Activity: Below this line is a set of entries; quote exactly the lines from the line that contains "The image size is (1568, 688)." to the line that contains "Image resolution: width=1500", both lines included.

Pixel coordinate grounding data
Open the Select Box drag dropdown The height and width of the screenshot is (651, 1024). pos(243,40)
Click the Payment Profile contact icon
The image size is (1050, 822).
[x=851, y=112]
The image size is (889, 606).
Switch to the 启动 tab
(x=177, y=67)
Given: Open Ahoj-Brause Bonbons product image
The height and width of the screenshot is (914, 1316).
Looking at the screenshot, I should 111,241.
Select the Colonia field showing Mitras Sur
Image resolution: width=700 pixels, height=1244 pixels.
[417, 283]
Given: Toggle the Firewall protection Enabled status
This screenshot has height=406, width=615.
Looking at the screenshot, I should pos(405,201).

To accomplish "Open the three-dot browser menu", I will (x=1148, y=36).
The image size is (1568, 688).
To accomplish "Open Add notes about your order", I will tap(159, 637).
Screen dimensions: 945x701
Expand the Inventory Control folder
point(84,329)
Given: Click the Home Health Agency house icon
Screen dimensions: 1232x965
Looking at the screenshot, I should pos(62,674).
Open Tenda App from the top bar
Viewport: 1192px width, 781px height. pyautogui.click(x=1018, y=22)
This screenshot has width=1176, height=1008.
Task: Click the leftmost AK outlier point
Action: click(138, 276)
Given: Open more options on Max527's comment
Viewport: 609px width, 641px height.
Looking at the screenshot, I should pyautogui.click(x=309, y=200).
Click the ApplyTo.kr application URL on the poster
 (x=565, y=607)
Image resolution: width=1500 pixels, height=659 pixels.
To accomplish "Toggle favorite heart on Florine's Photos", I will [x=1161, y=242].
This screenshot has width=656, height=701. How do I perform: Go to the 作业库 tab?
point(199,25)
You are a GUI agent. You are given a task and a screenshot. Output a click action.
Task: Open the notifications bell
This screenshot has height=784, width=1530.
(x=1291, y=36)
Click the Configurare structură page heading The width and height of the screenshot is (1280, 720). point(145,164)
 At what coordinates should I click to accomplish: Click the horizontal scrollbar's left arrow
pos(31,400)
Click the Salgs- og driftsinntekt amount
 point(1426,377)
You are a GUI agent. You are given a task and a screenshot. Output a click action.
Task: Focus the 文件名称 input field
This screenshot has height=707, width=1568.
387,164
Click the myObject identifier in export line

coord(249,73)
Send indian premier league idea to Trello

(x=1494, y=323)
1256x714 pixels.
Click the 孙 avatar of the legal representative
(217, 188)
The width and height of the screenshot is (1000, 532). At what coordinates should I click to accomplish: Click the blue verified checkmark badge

Task answer:
The image size is (1568, 688).
To accomplish "Open Add notes about your order", I will tap(159, 637).
Screen dimensions: 945x701
Expand the Inventory Control folder
point(84,329)
Given: Click the Home Health Agency house icon
Screen dimensions: 1232x965
Looking at the screenshot, I should pos(62,674).
Open Tenda App from the top bar
Viewport: 1192px width, 781px height. pyautogui.click(x=1018, y=22)
This screenshot has width=1176, height=1008.
Task: Click the leftmost AK outlier point
Action: click(138, 276)
Given: Open more options on Max527's comment
Viewport: 609px width, 641px height.
Looking at the screenshot, I should pyautogui.click(x=309, y=200).
Click the ApplyTo.kr application URL on the poster
 (x=565, y=607)
Image resolution: width=1500 pixels, height=659 pixels.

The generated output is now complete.